Artist Val Britton Maps out a Territory of Mind and Space

Screen Shot 2019-02-28 at 1.12.26 PM.png
 

Polish-American scholar and semanticist Alfred Korzybski once remarked, “The map is not the territory,” to metaphorically illustrate the difference between belief and reality. Seattle-based artist Val Britton, who has created an installation in the Art Center’s Glass Gallery for The Sheltering Sky exhibition, agrees with that sentiment.

“My work may be map-inspired, but it’s very abstract,” says Val, whose site-specific artwork for the Art Center features hand- and laser-cut paper shapes suspended from the ceiling. “It’s about what is being communicated through the art when people can’t identify figures and objects. I’m using the symbolic language of mapping—it’s not a literal landscape.”
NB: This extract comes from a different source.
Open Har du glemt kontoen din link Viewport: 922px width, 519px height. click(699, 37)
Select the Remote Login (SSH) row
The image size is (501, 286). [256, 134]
Val says that she has been interested in art since she was old enough to hold a pen, and that her parents encouraged her to draw. She also credits her high school art teacher who inspired her to attend art school and helped her secure a scholarship.

“I was a good draftsman, and did a lot of etching, printmaking, lithography and silkscreen,” she says. “I’m actually one of those people who always wanted to be an artist.”
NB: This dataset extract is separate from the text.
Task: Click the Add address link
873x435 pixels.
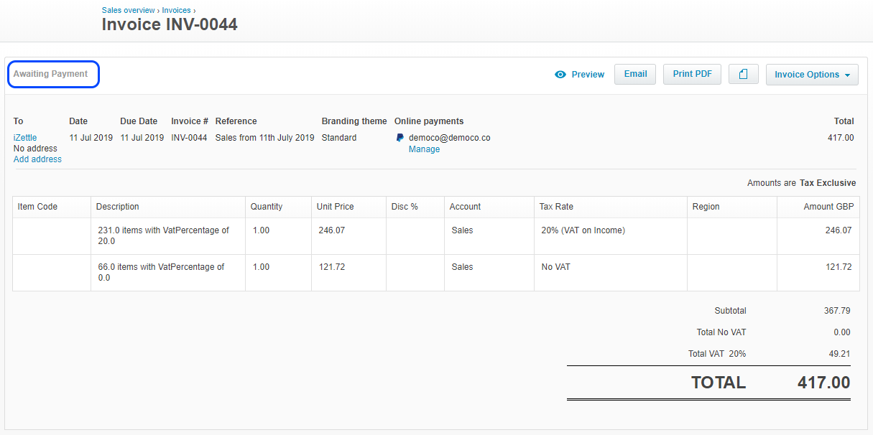Action: [37, 159]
She says she was always more interested in the “accidents” that occur in the printing process rather than creating a perfectly realized work of art.
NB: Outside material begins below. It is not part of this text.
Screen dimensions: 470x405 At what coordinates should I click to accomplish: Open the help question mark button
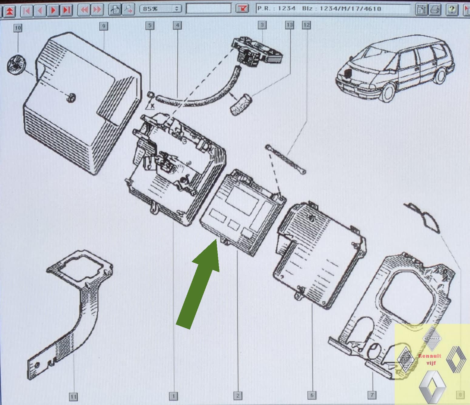452,10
“There is a tremendous sense of ‘wonder’ that you get when you pull the print off the press,” she adds. “I feel connected to the level of surprise I get when printmaking.”

Val, received her BFA from Rhode Island School of Design and her MFA from California College of the Arts, has exhibited at the de Saisset Museum in Santa Clara, at Facebook headquarters in Menlo Park, at the Fine Arts Museums of San Francisco, and the Library of Congress in Washington, D.C.

After driving across the country, Val says she started to connect to a mapping process and engage in more mixed-media art. A desire to create artwork featuring paper cut shapes resembling land masses or map outlines led to site-specific installations, she says.

“I conceptualize these installations and try to visualize how it might be working in the space,” she says. “There are obviously very dominant aspects to my work, like continents, networking, interconnectedness, and synapses. It’s a movement through space.”

Val encourages viewers to walk around her artwork, and even lie underneath it, to gain different perspectives and emotional reactions.

She also has a companion piece of art in the exhibition, a colorful watercolor, ink, graphite, and collage on paper composition titled Celestial Wanderings, which is intended to complement her site-specific installation.

“Collage, drawing, painting, printing, and cutting paper have become my methods for navigating the blurry terrain of memory and imagination,” she says. “I am interested in exploring the tension between chaos and imposed order, the concrete and the imaginary, and the known and unknown.”